§ GIVEN REQUEST A: In the records, from the line with "Mario (716, 114)" through the end of the records, swap "screenshot" for "screen capture" and give those lines again with nothing else changed. Leave the pictures out of your answer.

§ DOCUMENT TEXT:
▼▼▼

## Why the Lagrangian is kinetic minus potential energy (at least for gravity)

Warning: This is a higher level post, assuming some familiarity with Lagrangian mechanics and general relativity.

When the aspiring physics student is first exposed to Lagrangian mechanics, which differs from Newtonian mechanics in that it focuses on scalars and energies rather than vectors and forces, the question always and everywhere arises: “But why is it kinetic minus potential energy?”

The answers usually provided are deeply unsatisfactory. Things like “Well, we’ll soon show that it’s equivalent to Newton’s Laws, so if you accept those than that should be enough.” The initial construction[1] just seemed so deep and careful, where we posit that space is homogeneous (to remove absolute position from the Lagrangian) and isotropic (so only the magnitude of velocity matters, not it’s direction) and that time is homogeneous (to remove time from the Lagrangian) and the principle of relativity which requires that the Lagrangian vary only linearly with the quantity $\displaystyle v^2$. But when the time comes to include other particles, we get a big, dirty, mysterious minus sign.

When we move up to a higher plane though, things start to become a lot cleaner. The action for a relativistic particle is
$\displaystyle S = -mc^2 \int d\tau$
which is a lot more aesthetically pleasing. Something needs to be extremized, an the proper time is a natural fit. When we move to 4-vectors we find that $\displaystyle c^2$ is a naturally invariant representation carrying the right units we require.

The Schwarzschild metric for a spherically symmetric mass like the Earth is
$\displaystyle d\tau^2 = \left( 1 - \frac{2GM}{rc^2}\right) dt^2 - \frac{1}{c^2}\left( 1 - \frac{2GM}{rc^2}\right)^{-1} dr^2 -\frac{r}{c^2} \, d\Omega^2.$
For an object near Earth’s surface, we can simplify this expression by neglecting $\displaystyle d\Omega^2$ since anything we happen to drop will move radially. Moreover, the quantity $\displaystyle 2GM/rc^2$ is very small so it can be simplified further to (and don’t let this bother you, since classical mechanics is itself a simplification)
$\displaystyle d\tau^2 = \left( 1 - \frac{2GM}{rc^2}\right) dt^2 - \frac{1}{c^2}dr^2.$
Why did we simplify just for the space part and not the time part? The space part had the additional $\displaystyle 1/c^2$ making it very small.

▲▲▲

§ GIVEN REQUEST B: Echo the passage of the post on the Lagrangian from "When we move up" to "units we require." word for word.

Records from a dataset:
▼▼▼

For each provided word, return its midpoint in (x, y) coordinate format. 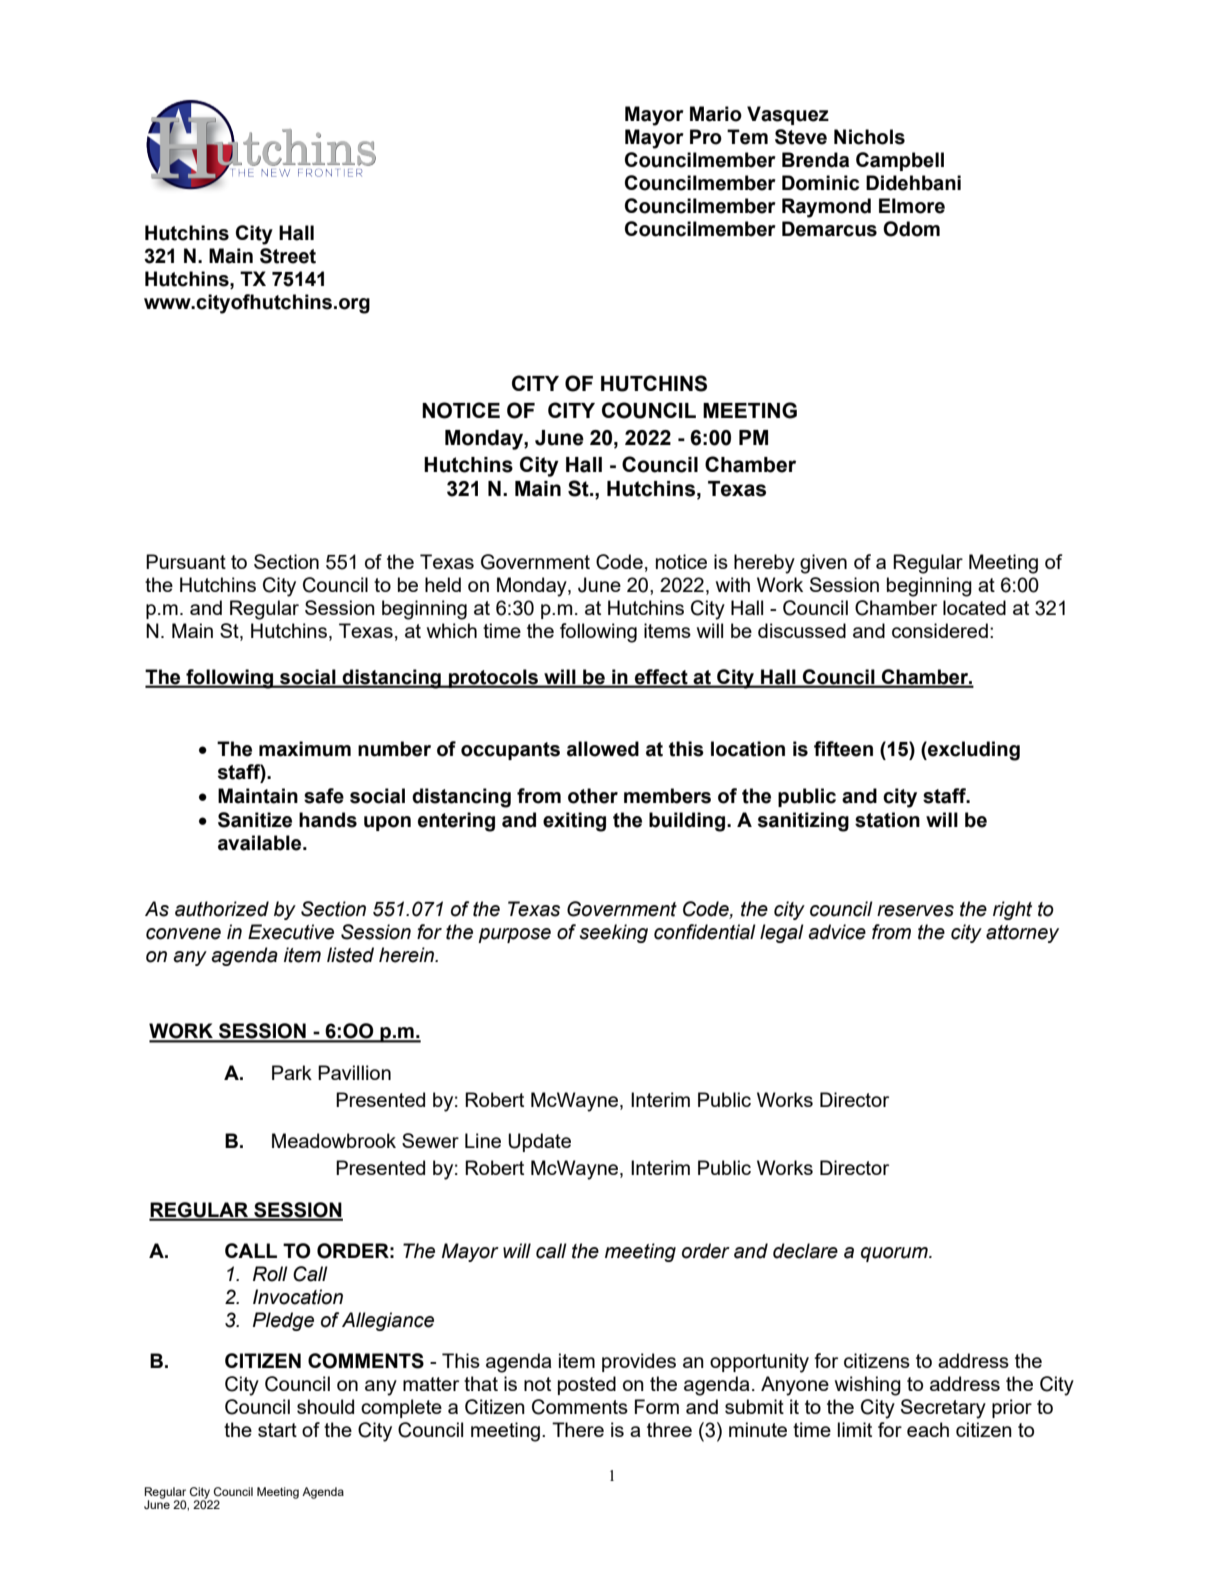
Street (288, 256)
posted (587, 1385)
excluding (973, 751)
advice (837, 932)
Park (292, 1072)
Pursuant (186, 561)
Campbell (900, 161)
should (325, 1406)
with (733, 584)
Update (539, 1142)
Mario (716, 114)
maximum (305, 749)
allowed (603, 749)
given (823, 564)
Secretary (943, 1409)
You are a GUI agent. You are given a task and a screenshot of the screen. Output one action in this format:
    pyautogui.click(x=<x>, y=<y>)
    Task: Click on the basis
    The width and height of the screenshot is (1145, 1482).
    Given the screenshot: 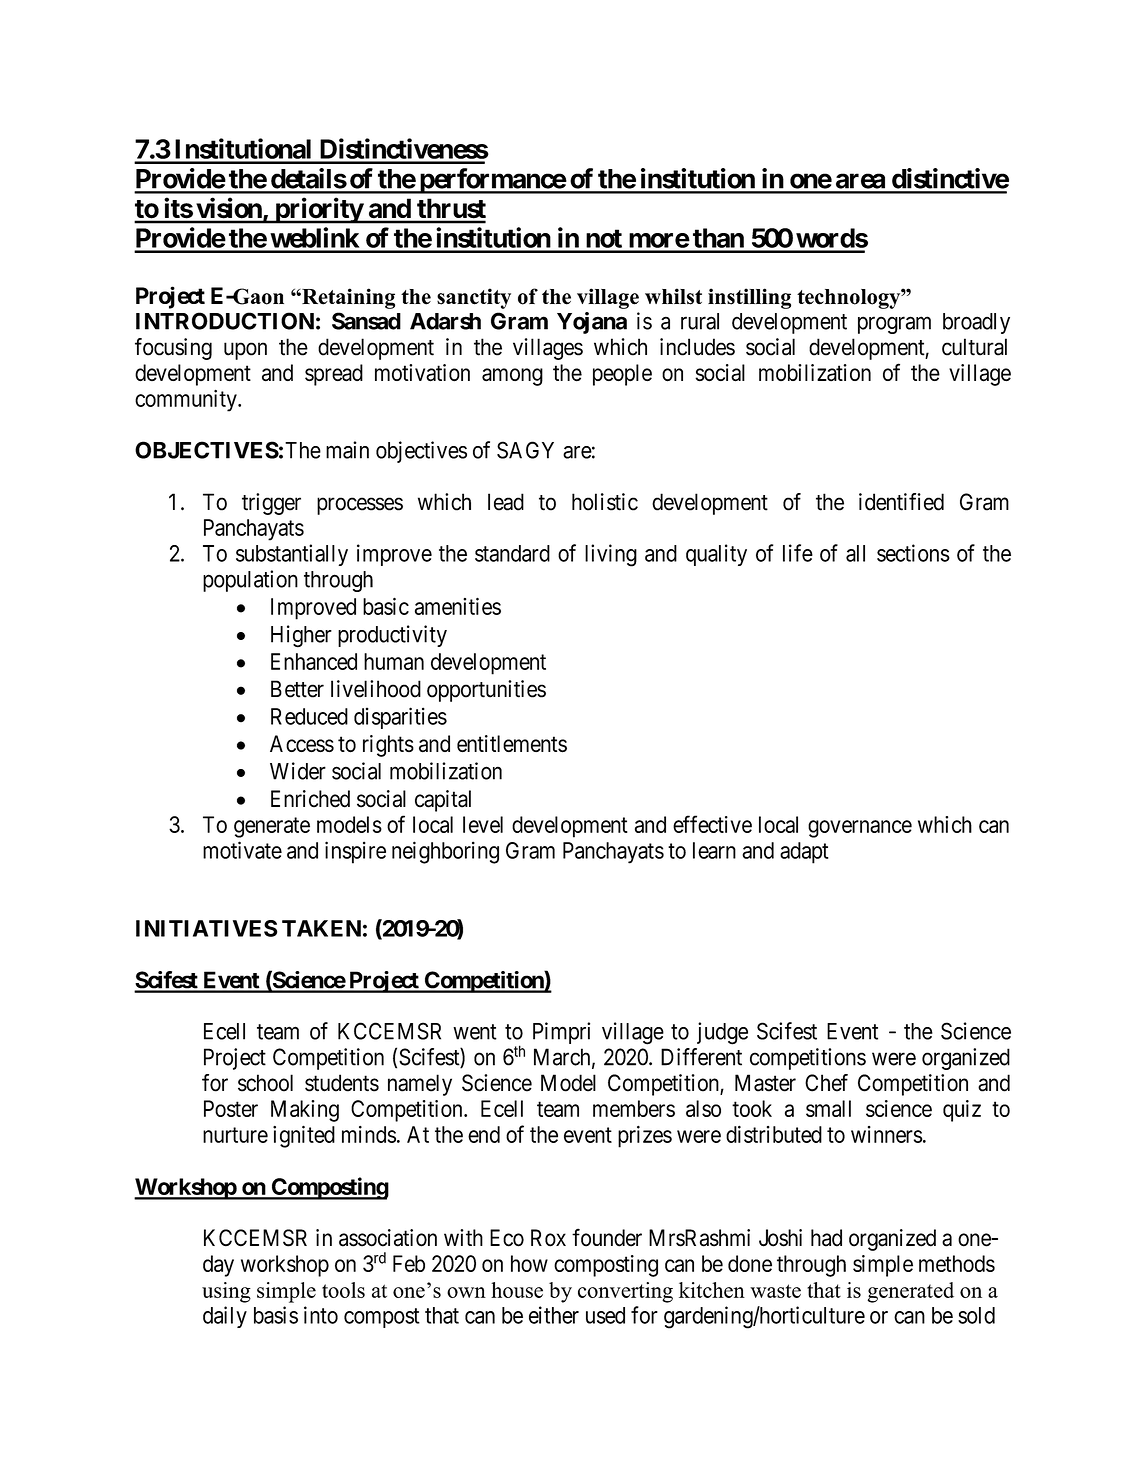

▲▲▲

§ EXPECTED OUTPUT A:
Mario (716, 114)
maximum (305, 749)
allowed (603, 749)
given (823, 564)
Secretary (943, 1409)
You are a GUI agent. You are given a task and a screen capture of the screen. Output one action in this format:
    pyautogui.click(x=<x>, y=<y>)
    Task: Click on the basis
    The width and height of the screen capture is (1145, 1482).
    Given the screen capture: 

§ EXPECTED OUTPUT B:
When we move up to a higher plane though, things start to become a lot cleaner. The action for a relativistic particle is
$\displaystyle S = -mc^2 \int d\tau$
which is a lot more aesthetically pleasing. Something needs to be extremized, an the proper time is a natural fit. When we move to 4-vectors we find that $\displaystyle c^2$ is a naturally invariant representation carrying the right units we require.